I mean, remember in the dim recesses of your Bible memory, how that priest one time was clearing out an old dusty furniture laden room in the Temple, and happened upon a scroll that he didn’t recognize. He wiped off the dust and took it out to see if he couldn’t get some better light. He pried it opened and began reading and found his whole life turned over. He was completely unmoored.

Why? What was this book, flung away into the cluttered cells surrounding that ancient place of worship? It wasn’t a record of all the good things he had done over the course of his short life. It wasn’t an account of Israel’s faithful worship of God century by century. It wasn’t a shopping list.

It turned out to be the Scriptures—the record of God’s work to restore a rebellious and corrupt creation to himself—and no one even remembered it was there.

I mean, what were they doing all that time? All those years? Going from memory? You show up for work, you put on your robe, you head out into the heat of the day to start slaughtering sheep for the something something of the people, but you can’t exactly remember why you’re doing it except that the person before you told you what to do. It’s a matter of just carrying on. But the person before you didn’t remember exactly either.

When the heat of the day begins to wane you stagger off to get out of your hot robe and finally go home. The courtyard stands empty and still and you’re so tired. You’ve worked hard. But on the way you manage to find it within yourself to stop and offer some small sacrifice to some other god. Down in the valley, of course, one king, at least, took it upon himself to take his own child and kill him. Indeed, in all of Israel, it was possible to offer up just a little something under every green tree. Who knows how many there were. But it doesn’t matter—three or a hundred—you have missed the point. All the worship was supposed to go on in the Temple and to God only. It said in the book. It was plainly there.

And why? Because God is mean? Because he’s so unkind he wants to gather all the worship for himself? Not at all.

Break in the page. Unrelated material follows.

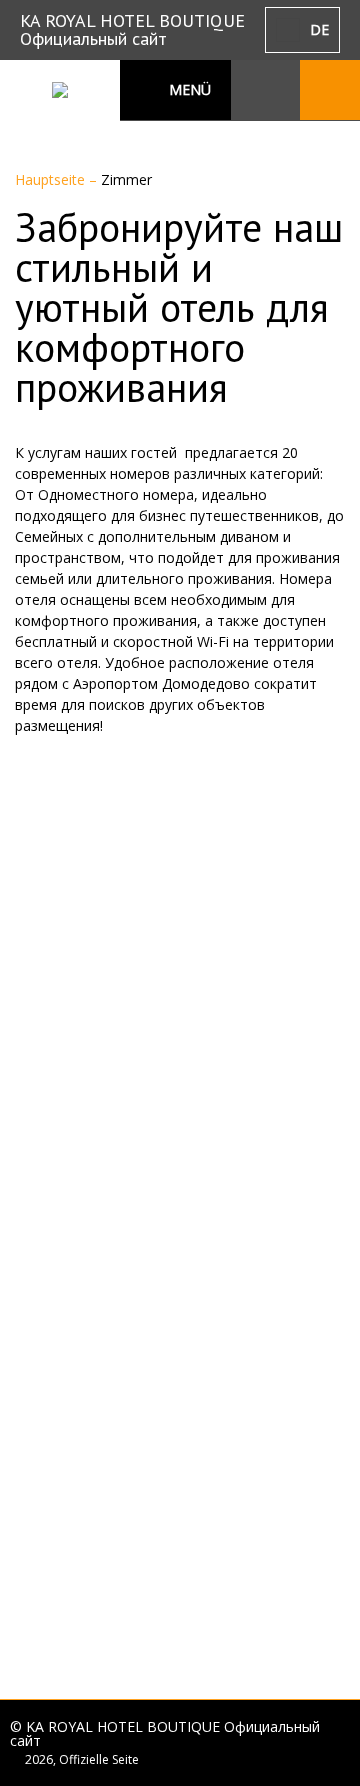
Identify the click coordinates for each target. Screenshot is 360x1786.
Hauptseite (52, 179)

Because he knows that when we wander away from him and do the thing that seems best to us, we will break apart the lives of other people, we will squander his creation, and we will destroy our own souls.

Our works, as it says early on in that ancient and forgotten book, are only evil continually. Every single one of us is wicked and would do every evil thing we could without God restraining us, drawing us back, bringing about repentance. We will always throw the book away and do whatever we want. That is the human condition.

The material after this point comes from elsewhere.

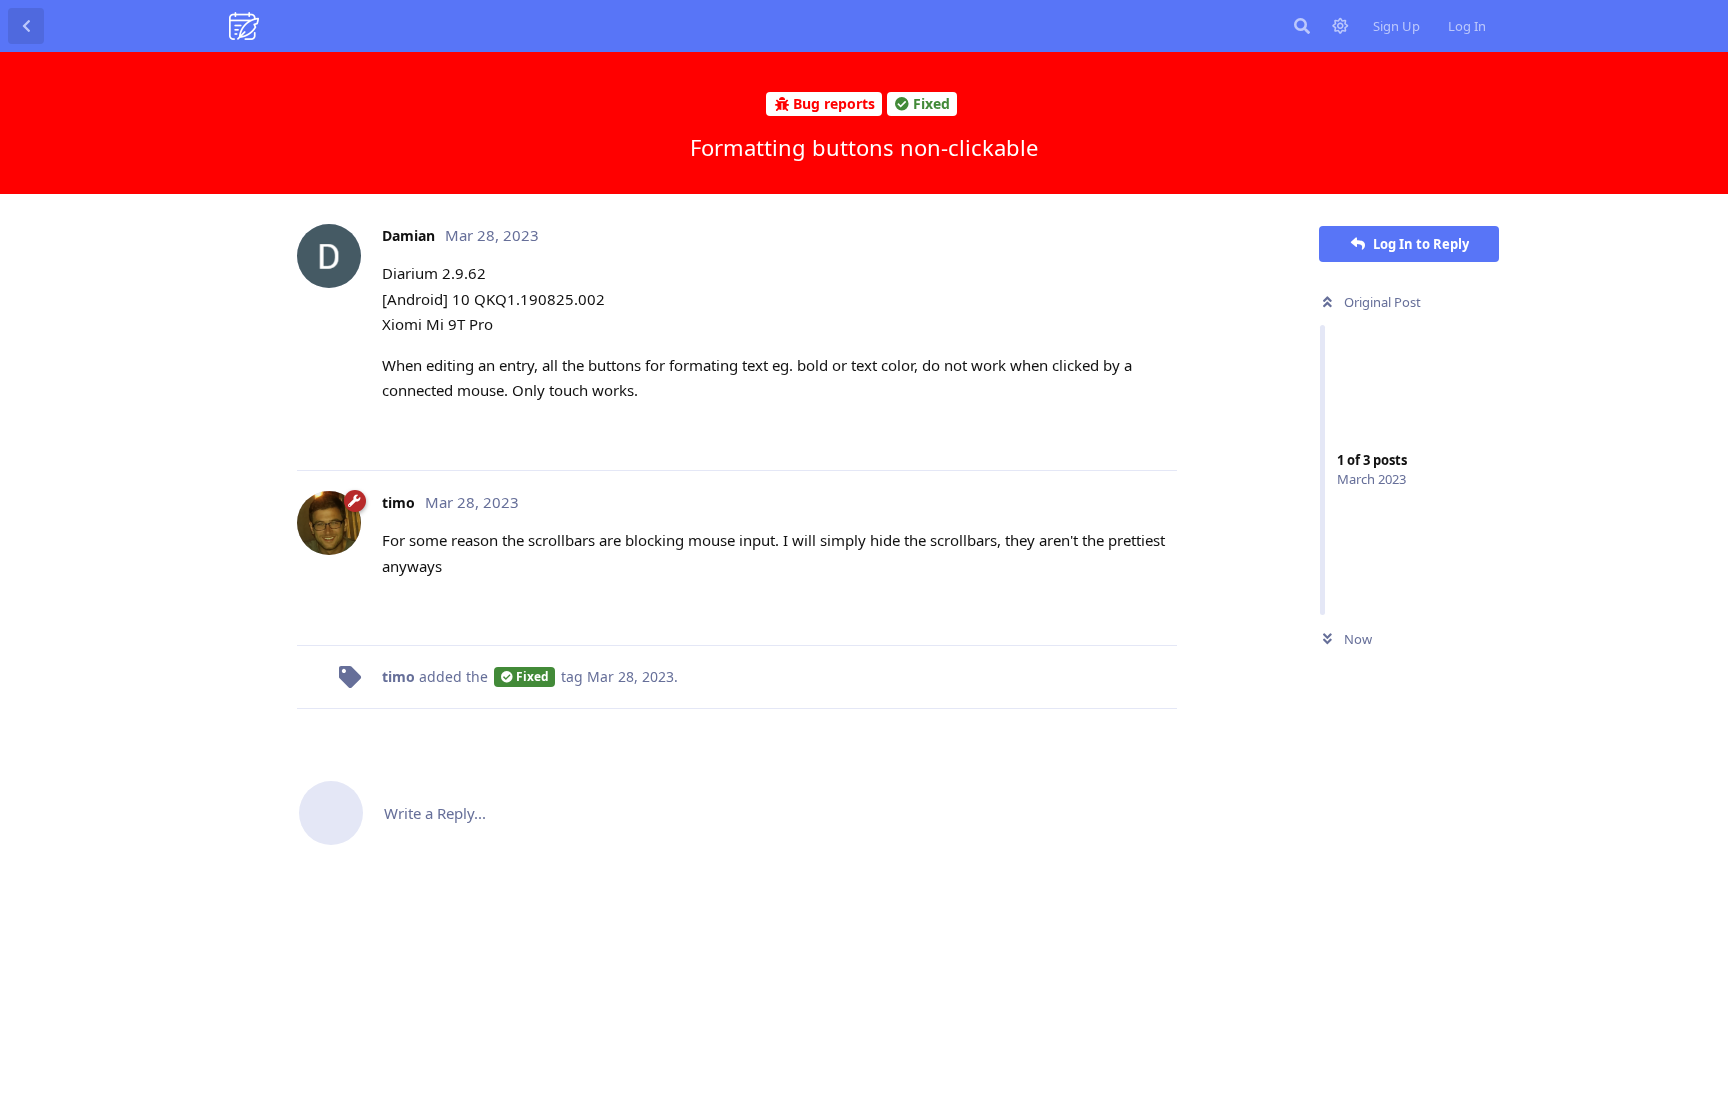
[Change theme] (1340, 26)
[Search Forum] (1302, 26)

And this condition is even inside the church. Tragically so. All of us sitting in the pew, all of us puttering around in the sacristy, all of us jostling for places of power and influence, whether at the potluck table or on the parish council or in the smooth cool halls of real power. We are not good. The people at the top aren’t good, but neither are the people at the bottom.

The difference between the church and the world is that we don’t have to wonder what the remedy might be. Once you go digging in the cupboard and find your copy of the book, that strange but plainly articulated relationship of God with humanity, and you read it, you find very easily what to do.

Repent. Turn from your wicked ways and live. Why will you die? Turn and live. When you repent, when you tear your beautiful red clerical robe and pour ash on your head, God is faithful and just and will forgive you because he bore the sins of humanity in himself on the cross. You can live. But not if you don’t climb down from your corrupt gilded chair and weep over your wretched sin.